Tuesday, October 23, 2012
11 Metri - The Penalty
As respected European football journalist Gabriele Marcotti introduced the showing of 11 Metri - The Penalty at the Kicking and Screening Film Festival in his dulcet Italian/American tones, he left the audience in no doubt that what they were about to see was one of life's incredible stories - one that you wouldn't really be able to write if you tried.
Marcotti gave a teaser of what the film was to be about: a Roma captain, adored by his fans, who would lead the club to their darkest ever hour - a penalty shootout defeat to Liverpool in the 1984 European Cup final in their own back yard. Ten years to the day after that loss, he would shoot himself in the heart. With the protagonist of the film, Agostino Di Bartolomei, a little before my time, this was all news to me.
The film - shot in documentary style - kicks off showing how a young boy from a working-class neighbourhood in Rome grows up to be an idol in the city. It paints a vivid picture of his upbringing and how he possessed the qualities required to lead a city into battle from an early age.
And then bang. Fast-forward to a fully-matured Di Bartolomei wearing the colours of the Giallorossi and doing what he does best... hitting the ball into the back of the net, very hard. He is now the "captain with a capital C", commanding the respect of the whole team - the link between the players and the board, the link between the players and the fans. He is the most important person in the city of Rome barring the Pope. He may be the man who never smiled - a hint towards his future depression - but he was a man who could get his message across without needing to.
As the film progresses, you begin to understand just what a complex character Di Bartolomei really was. We learn about a mugging involving the player at a restaurant, and from that day on he would never be seen (except on the pitch) without his bag, with a gun nestled inside. Was this paranoia or just playing things on the safe side, in a city where one man can be loved by the Roma fans but despised by Lazio followers? After one Derby della Capitale we see how the Roma players are somehow caught up among the Lazio fans outside the stadium. In what soon becomes an intimidating and threatening atmosphere, Di Bartolomei removes his gun from his bag and points it towards the opposition. Playing things on the safe side then, although I'd say there was some paranoia involved too.

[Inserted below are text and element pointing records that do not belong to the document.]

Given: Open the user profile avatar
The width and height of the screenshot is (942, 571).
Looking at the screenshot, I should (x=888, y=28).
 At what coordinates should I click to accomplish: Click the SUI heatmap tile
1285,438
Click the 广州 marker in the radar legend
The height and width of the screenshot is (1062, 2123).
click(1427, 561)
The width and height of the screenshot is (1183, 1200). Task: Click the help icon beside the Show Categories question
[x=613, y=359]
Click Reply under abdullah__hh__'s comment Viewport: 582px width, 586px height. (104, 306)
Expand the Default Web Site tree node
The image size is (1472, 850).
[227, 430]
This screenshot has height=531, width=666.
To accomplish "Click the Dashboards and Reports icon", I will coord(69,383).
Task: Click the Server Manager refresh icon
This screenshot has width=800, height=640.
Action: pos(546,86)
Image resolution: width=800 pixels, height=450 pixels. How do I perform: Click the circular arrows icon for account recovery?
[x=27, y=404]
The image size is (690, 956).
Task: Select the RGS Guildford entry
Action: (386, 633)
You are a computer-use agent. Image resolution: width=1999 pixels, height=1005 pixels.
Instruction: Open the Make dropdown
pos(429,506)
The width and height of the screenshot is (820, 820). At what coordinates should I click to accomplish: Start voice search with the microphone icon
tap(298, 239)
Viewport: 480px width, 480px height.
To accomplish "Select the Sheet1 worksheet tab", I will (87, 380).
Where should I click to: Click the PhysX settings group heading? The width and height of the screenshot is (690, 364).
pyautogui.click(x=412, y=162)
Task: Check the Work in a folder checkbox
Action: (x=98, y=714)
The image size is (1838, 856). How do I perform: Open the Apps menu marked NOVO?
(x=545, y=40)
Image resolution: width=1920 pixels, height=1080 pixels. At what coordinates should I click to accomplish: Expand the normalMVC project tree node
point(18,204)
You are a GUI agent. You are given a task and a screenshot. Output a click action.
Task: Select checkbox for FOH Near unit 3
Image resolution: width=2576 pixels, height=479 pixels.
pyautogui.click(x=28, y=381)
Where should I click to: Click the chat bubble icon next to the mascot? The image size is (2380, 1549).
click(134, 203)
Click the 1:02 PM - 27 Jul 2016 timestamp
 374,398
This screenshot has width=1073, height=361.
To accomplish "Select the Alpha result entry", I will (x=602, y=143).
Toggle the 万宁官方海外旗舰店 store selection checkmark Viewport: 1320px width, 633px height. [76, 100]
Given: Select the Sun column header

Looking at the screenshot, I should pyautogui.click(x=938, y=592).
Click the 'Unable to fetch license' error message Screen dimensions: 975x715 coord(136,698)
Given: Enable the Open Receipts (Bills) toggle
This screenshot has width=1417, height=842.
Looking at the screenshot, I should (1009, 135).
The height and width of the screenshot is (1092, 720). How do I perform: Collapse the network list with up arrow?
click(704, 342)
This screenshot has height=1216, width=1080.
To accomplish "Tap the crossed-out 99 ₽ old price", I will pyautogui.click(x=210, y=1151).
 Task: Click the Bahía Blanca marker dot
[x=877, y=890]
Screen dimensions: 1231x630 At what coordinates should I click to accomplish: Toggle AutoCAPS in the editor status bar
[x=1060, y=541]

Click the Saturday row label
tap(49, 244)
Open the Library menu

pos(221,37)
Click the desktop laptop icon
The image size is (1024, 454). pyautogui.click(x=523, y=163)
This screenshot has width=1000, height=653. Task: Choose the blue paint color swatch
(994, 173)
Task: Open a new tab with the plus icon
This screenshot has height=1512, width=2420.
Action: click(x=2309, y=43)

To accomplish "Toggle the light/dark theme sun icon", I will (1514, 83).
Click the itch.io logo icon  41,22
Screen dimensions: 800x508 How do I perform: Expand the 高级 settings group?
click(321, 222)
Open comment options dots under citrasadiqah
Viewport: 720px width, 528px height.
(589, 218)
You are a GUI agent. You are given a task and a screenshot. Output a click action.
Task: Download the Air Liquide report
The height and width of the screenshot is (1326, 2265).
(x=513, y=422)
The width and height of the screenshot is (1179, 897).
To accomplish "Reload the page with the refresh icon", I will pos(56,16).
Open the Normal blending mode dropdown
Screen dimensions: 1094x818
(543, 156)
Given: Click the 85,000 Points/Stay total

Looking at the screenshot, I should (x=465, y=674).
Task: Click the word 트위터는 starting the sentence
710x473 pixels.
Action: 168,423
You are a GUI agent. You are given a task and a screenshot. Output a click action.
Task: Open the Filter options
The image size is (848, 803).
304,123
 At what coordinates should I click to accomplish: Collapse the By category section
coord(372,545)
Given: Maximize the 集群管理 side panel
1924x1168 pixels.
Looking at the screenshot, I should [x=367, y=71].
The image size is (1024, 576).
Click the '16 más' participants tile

The early 1980s is perhaps the most glorious period in Roma's history, with Di Bartolomei playing alongside such stars as Paulo Falcao and Roberto Pruzzo. And in 1983 these players guided the club to their first league title in 41 years. Cue beautiful montages of how the game should be played. The win in 1983 of course sets the side up for the focal point of the film - the 1983-84 European Cup and the final, played at the team's own Stadio Olimpico.
Knowing that Di Bartolomei's death comes exactly ten years after the final, 11 Metri - The Penalty does not quite do this uber-significant part of the story justice. Yes, it tells the tale of the night and how Roma eventually go down to Liverpool on penalties (Di Bartolomei scored his). And, yes, we do learn what a terrible night it was for anyone involved in the club who thought it their divine right to win that final. It just seems to happen too quickly and move on to the next chapter of Di Bartolomei's career, leaving you wanting more. A lot more.
We soon learn about how the player was ousted by new manager Sven-Goran Eriksson and moved on to AC Milan, a switch that plants a seed of doubt in Di Bartolomei's head that his career is not going to last forever. The tension over the transfer, which severs his ties with Roma (though, in the case of the fans, only briefly), comes to a climax on his return to the Stadio Olimpico in the colours of Milan. A mini-brawl breaks out with him at the centre as he is targeted by some of his former team-mates. However, Di Bartolomei, as was his wont, rose above it and scored as Milan win 2-1. Sweet revenge.
His career soon fades out at Cesena and Salernitana, where he, naturally, becomes a hero at both clubs. He then turns his eye onto coaching kids and campaigning for a sports centre to be built in the local neighbourhood, making the foreshadowed ending all the more sad.
The final part of the film delves into the depression he suffered after hanging up his boots, culminating in his suicide. The final chapter is also over too quickly - and the two most integral parts of the film are just not given enough coverage. You can't help feel a little short-changed.
However, the story really stands up for itself - it is one so extraordinary that it would not be surprising if a Hollywood scriptwriter were to produce it. 11 Metri - The Penalty is a must-see film that will educate those who, like me, had not come across the tale of Agostino Di Bartolomei and one of football's greatest tragedies.